Reproduce the lines verbatim, beginning with the line that contains "Task: Open the Search view icon" and ending after the line that contains "The width and height of the screenshot is (1000, 660).".

— start ITEMS —

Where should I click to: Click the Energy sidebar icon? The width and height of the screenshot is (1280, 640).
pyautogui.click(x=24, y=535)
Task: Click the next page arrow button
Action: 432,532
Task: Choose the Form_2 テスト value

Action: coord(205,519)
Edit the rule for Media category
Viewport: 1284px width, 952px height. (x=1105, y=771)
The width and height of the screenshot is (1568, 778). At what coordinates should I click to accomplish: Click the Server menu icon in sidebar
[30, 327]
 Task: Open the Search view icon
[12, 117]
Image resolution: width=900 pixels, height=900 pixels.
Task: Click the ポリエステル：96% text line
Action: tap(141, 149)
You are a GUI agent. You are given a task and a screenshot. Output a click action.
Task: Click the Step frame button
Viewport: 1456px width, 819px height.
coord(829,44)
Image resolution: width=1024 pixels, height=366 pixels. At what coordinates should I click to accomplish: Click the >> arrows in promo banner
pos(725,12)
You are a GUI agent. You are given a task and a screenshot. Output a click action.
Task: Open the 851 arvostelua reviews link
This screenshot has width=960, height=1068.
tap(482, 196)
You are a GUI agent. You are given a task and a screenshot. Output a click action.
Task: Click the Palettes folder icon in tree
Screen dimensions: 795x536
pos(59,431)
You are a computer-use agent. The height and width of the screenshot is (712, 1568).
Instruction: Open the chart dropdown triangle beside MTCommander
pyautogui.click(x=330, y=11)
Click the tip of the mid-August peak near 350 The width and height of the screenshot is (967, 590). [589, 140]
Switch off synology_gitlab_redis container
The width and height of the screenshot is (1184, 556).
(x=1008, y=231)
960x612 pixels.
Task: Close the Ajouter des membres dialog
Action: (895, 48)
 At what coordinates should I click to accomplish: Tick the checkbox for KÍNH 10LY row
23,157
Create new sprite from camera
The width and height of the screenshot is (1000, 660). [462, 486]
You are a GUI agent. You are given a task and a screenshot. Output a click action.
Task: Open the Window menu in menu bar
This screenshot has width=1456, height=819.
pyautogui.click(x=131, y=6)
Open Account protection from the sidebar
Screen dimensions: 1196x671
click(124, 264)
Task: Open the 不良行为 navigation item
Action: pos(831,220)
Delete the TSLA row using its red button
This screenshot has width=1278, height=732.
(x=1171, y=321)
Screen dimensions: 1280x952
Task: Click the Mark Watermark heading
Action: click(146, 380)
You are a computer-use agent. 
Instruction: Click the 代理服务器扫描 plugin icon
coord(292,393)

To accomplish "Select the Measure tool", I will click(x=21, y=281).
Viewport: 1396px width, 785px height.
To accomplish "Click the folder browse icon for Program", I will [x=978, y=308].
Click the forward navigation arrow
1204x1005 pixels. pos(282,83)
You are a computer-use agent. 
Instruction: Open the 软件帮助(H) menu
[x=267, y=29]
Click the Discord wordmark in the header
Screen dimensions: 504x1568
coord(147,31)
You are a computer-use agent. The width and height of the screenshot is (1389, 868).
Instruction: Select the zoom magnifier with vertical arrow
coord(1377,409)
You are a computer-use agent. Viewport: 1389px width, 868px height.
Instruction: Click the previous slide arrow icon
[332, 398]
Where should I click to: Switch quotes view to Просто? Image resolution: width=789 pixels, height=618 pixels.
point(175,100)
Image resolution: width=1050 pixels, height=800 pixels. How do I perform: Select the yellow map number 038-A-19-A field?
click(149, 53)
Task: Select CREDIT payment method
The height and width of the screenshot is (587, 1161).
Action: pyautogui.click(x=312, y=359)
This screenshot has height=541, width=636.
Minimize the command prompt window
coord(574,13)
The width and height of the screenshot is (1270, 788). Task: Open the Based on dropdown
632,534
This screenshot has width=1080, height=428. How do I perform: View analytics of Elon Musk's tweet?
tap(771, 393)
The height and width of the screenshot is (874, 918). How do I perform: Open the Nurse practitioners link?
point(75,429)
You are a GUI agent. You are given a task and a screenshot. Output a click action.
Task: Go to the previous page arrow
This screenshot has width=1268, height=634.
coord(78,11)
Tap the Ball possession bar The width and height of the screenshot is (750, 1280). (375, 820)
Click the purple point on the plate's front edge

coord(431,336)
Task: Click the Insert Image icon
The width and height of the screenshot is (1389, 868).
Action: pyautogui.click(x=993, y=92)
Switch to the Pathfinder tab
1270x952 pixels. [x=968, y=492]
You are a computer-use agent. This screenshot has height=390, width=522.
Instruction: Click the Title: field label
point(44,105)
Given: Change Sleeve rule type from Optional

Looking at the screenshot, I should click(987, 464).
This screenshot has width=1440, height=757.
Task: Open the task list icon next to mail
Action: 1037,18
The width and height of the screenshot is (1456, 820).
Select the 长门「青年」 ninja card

— end ITEMS —

EXERCISE OUTPUT -
 Task: Open the Search view icon
[12, 117]
Image resolution: width=900 pixels, height=900 pixels.
Task: Click the ポリエステル：96% text line
Action: tap(141, 149)
You are a GUI agent. You are given a task and a screenshot. Output a click action.
Task: Click the Step frame button
Viewport: 1456px width, 819px height.
coord(829,44)
Image resolution: width=1024 pixels, height=366 pixels. At what coordinates should I click to accomplish: Click the >> arrows in promo banner
pos(725,12)
You are a GUI agent. You are given a task and a screenshot. Output a click action.
Task: Open the 851 arvostelua reviews link
This screenshot has width=960, height=1068.
tap(482, 196)
You are a GUI agent. You are given a task and a screenshot. Output a click action.
Task: Click the Palettes folder icon in tree
Screen dimensions: 795x536
pos(59,431)
You are a computer-use agent. The height and width of the screenshot is (712, 1568).
Instruction: Open the chart dropdown triangle beside MTCommander
pyautogui.click(x=330, y=11)
Click the tip of the mid-August peak near 350 The width and height of the screenshot is (967, 590). [589, 140]
Switch off synology_gitlab_redis container
The width and height of the screenshot is (1184, 556).
(x=1008, y=231)
960x612 pixels.
Task: Close the Ajouter des membres dialog
Action: (895, 48)
 At what coordinates should I click to accomplish: Tick the checkbox for KÍNH 10LY row
23,157
Create new sprite from camera
The width and height of the screenshot is (1000, 660). [462, 486]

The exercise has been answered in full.